Start of Block

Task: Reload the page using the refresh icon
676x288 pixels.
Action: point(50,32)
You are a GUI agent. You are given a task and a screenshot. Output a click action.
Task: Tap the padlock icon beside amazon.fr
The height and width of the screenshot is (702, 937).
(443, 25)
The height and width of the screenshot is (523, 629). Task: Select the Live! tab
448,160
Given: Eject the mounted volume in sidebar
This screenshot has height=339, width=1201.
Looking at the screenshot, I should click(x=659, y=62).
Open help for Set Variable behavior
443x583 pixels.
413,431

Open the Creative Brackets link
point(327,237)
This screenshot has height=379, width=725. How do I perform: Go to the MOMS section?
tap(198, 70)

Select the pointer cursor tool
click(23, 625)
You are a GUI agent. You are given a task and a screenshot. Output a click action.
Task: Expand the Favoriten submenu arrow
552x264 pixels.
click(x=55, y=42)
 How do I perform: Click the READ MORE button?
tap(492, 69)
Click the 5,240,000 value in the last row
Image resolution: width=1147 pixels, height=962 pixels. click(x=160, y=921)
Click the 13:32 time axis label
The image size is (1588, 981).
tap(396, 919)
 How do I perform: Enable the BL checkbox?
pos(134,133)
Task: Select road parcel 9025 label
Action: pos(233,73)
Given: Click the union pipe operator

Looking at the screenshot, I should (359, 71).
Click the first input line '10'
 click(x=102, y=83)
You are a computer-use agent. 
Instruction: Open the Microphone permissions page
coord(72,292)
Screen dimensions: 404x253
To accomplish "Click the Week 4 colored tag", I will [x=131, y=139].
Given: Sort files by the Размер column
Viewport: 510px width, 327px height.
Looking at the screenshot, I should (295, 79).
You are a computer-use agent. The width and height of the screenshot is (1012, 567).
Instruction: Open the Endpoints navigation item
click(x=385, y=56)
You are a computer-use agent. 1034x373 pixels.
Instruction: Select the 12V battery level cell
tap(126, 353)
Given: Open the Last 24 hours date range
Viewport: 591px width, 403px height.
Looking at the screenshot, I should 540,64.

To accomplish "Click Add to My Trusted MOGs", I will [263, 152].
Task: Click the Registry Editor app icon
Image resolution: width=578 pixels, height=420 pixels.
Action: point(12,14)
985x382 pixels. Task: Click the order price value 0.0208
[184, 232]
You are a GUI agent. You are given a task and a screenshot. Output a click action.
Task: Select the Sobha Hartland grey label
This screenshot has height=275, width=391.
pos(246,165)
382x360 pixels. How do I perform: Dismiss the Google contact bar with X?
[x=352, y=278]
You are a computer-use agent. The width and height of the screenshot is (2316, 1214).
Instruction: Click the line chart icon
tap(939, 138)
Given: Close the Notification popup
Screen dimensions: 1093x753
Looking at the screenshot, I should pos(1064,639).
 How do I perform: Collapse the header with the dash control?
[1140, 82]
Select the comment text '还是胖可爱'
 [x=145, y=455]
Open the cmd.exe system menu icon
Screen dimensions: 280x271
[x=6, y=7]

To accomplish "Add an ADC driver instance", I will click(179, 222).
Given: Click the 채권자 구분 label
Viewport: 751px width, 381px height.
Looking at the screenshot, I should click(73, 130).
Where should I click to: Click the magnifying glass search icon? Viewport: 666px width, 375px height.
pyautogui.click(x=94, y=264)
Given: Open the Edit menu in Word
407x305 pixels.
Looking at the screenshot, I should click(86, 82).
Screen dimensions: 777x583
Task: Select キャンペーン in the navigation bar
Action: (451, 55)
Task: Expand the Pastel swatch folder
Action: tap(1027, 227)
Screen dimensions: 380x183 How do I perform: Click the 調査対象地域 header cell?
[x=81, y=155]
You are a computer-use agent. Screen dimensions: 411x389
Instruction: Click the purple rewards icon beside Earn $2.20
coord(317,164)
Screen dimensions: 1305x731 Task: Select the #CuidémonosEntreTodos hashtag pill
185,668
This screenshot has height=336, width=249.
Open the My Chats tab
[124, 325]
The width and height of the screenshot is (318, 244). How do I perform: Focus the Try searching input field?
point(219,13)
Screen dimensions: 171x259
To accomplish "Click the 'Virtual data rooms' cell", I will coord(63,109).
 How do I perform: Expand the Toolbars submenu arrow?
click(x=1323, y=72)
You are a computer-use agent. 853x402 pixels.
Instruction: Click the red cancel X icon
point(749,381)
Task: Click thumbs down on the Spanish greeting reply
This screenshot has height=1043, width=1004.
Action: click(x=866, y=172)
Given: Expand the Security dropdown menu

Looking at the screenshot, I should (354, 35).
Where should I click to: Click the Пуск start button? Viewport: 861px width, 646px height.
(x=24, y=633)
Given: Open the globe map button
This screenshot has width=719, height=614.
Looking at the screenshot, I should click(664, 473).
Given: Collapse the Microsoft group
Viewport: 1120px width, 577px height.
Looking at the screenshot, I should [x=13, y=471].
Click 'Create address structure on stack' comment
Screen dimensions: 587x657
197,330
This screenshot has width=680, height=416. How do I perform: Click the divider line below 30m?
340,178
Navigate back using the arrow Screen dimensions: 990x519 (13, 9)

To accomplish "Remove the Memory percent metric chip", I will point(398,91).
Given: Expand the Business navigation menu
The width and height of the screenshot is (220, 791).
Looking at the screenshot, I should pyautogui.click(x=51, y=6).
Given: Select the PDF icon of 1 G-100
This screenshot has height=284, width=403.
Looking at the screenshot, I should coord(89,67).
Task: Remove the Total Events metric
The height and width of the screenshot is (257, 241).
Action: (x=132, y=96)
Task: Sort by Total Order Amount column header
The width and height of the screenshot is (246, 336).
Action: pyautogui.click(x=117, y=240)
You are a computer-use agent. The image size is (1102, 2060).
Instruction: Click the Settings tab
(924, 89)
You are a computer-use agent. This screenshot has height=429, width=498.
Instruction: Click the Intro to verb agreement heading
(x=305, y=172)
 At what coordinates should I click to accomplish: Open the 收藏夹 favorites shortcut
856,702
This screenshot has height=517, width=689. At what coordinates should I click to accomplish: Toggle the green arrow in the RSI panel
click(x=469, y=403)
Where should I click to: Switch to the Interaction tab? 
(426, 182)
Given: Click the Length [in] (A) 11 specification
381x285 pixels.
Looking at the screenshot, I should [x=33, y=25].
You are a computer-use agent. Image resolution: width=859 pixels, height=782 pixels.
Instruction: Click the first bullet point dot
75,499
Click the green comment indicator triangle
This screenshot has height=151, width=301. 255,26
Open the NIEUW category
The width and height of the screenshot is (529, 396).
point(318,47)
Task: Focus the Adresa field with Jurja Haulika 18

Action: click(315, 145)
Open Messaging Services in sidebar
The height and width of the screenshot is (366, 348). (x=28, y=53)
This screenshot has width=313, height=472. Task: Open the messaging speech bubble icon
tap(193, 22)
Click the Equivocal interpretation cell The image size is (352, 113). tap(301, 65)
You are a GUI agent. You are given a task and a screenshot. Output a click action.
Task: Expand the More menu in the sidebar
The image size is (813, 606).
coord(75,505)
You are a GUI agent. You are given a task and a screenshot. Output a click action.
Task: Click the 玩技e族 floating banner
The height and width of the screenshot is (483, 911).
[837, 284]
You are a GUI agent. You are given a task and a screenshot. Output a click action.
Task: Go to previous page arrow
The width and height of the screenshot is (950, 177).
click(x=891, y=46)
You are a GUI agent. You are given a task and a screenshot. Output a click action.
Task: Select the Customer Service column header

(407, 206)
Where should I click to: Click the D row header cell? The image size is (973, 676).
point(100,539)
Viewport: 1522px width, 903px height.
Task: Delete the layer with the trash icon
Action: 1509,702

End of Block

What the exercise asks :: A bare number is the expected answer: the tally of lines in the records above holding "Total".

Problem solution :: 2